Keine halbe Stunde nach seinem Abschied von Cavusoglu setzte sich Maas mit Leuten zusammen, die der türkischen Regierung als Querulanten oder gar als Staatsfeinde gelten. Im deutschen Generalkonsulat am Bosporus sprach Maas gut anderthalb Stunden lang mit prominenten Vertretern der türkischen Zivilgesellschaft. Dabei war unter anderem die Tochter des türkisch-armenischen Journalisten Hrant Dink, der im Jahr 2007 von einem Rechtsextremisten erschossen wurde, möglicherweise mit Wissen der türkischen Sicherheitsbehörden. Zu Maas‘ Gästen gehörten auch Vertreter der Stiftung des Kunstmäzens Osman Kavala, der seit fast einem Jahr ohne Anklageschrift in Haft sitzt. Maas hörte sich Berichte über die Gängelung der türkischen Justiz und Beschränkungen der Meinungsfreiheit an. Zur Sprache kam auch das Vorgehen der Behörden gegen die so genannten Samstagsmütter, die Aufklärung über das Schicksal ihrer vom Staat verschleppten Angehörigen fordern. Die Istanbuler Polizei hatte vor knapp zwei Wochen eine friedliche Mahnwache der Frauen mit Wasserwerfern auseinander getrieben und danach alle weiteren Kundgebungen der Gruppe verboten. „Es war ein sehr produktives Gespräch“, sagte der Anwalt Veysel Ok, der den deutsch-türkischen Reporter Deniz Yücel und andere Kritiker der türkischen Regierung vor Gericht vertritt und ebenfalls bei Maas mit am Tisch saß. „Wir haben ihm gesagt, dass er unsere Probleme berücksichtigen soll, wenn er den Dialog mit der Türkei fortsetzt“, sagte Ok unserer Zeitung in Istanbul. Der Bundesaußenminister habe das versprochen.
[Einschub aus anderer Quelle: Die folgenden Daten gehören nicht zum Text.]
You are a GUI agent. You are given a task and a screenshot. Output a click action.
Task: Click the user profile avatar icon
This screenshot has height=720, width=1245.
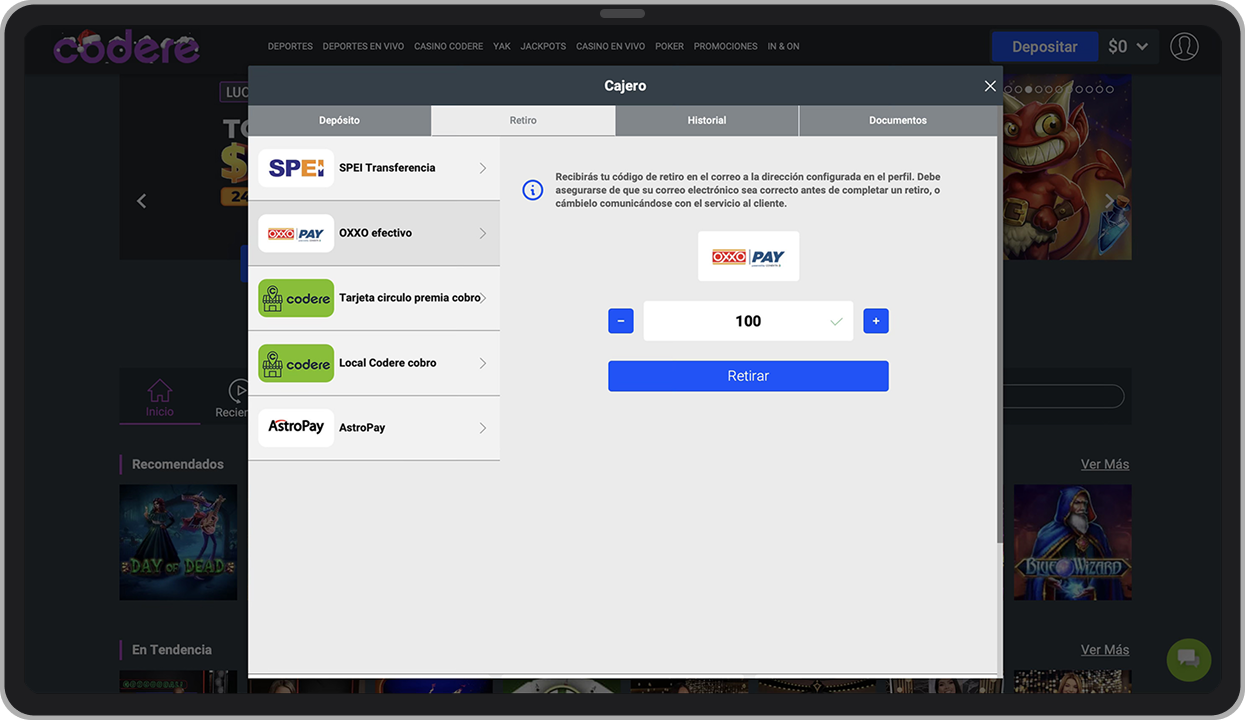point(1184,46)
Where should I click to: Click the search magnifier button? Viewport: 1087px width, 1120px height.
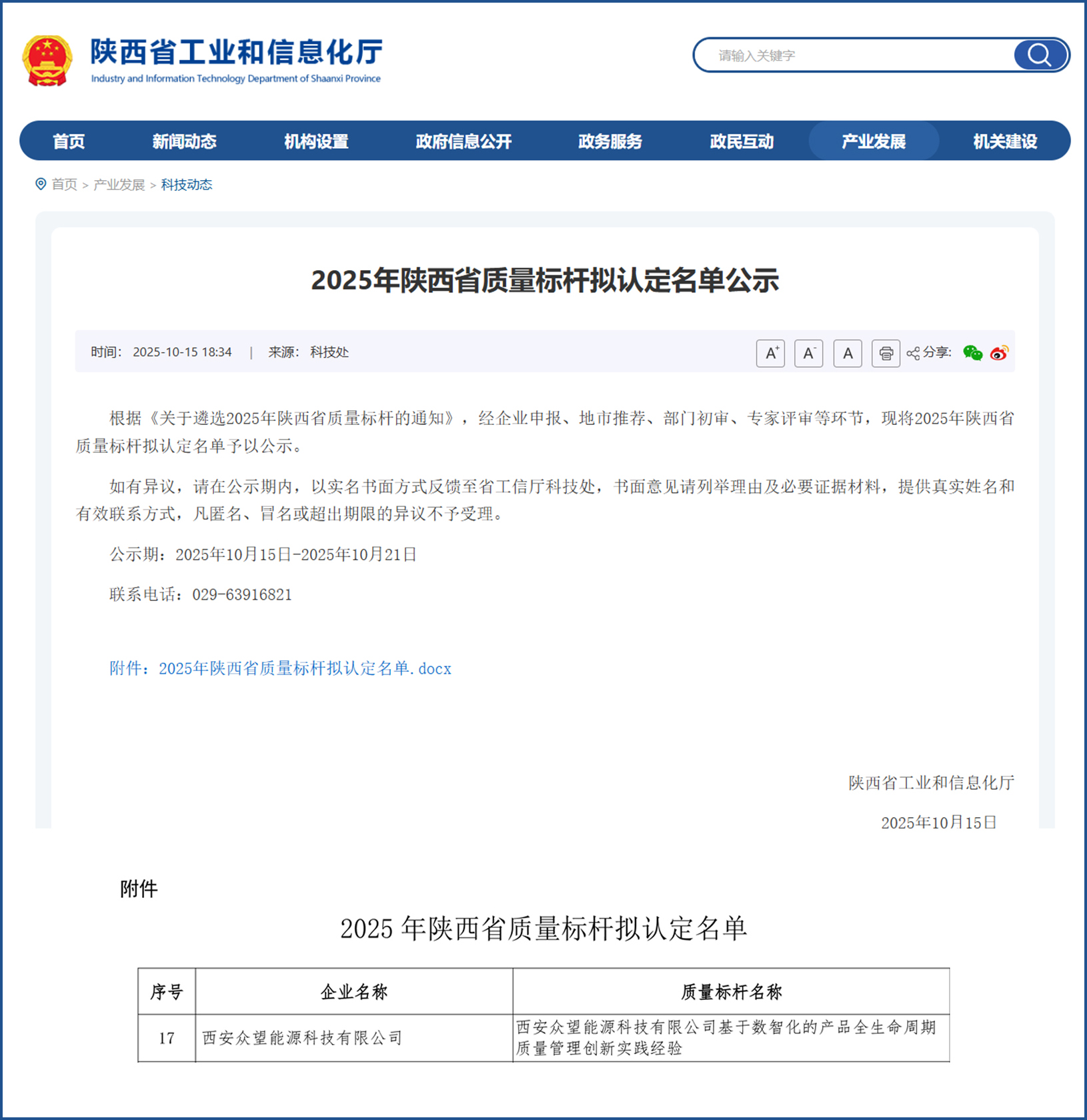(1039, 55)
Dass er einen kritischen Dialog mit Ankara führen will, betonte Maas zu Beginn bei seinem Antrittsbesuch in der Türkei mehrmals. Mit Cavusoglu, den er den „lieben Mevlüt“ nannte, sprach Maas unter anderem über die in der Türkei inhaftierten Bundesbürger. Konkrete Ergebnisse konnte er nicht mit nach Hause nehmen.

Vielmehr lehnte Cavusoglu die Forderung des Gastes ab, vor einer Normalisierung der deutsch-türkischen Beziehungen müsse Ankara politisch „liefern“. Es könne keine Vorbedingung für die Normalisierung geben, sagte der türkische Minister. Mehr Gemeinsamkeit gab es mit Blick auf die Lage im syrischen Idlib, wo eine geplante Regierungsoffensive zu einer neuen Fluchtwelle mit Auswirkungen bis nach Europa führen könnte. Maas betonte, die Bemühungen der Türkei, den Großangriff noch zu verhindern, müssten unterstützt werden. Er stellte zusätzliche humanitäre Hilfe aus Deutschland in Aussicht, falls es einen neuen Flüchtlingsansturm geben sollte.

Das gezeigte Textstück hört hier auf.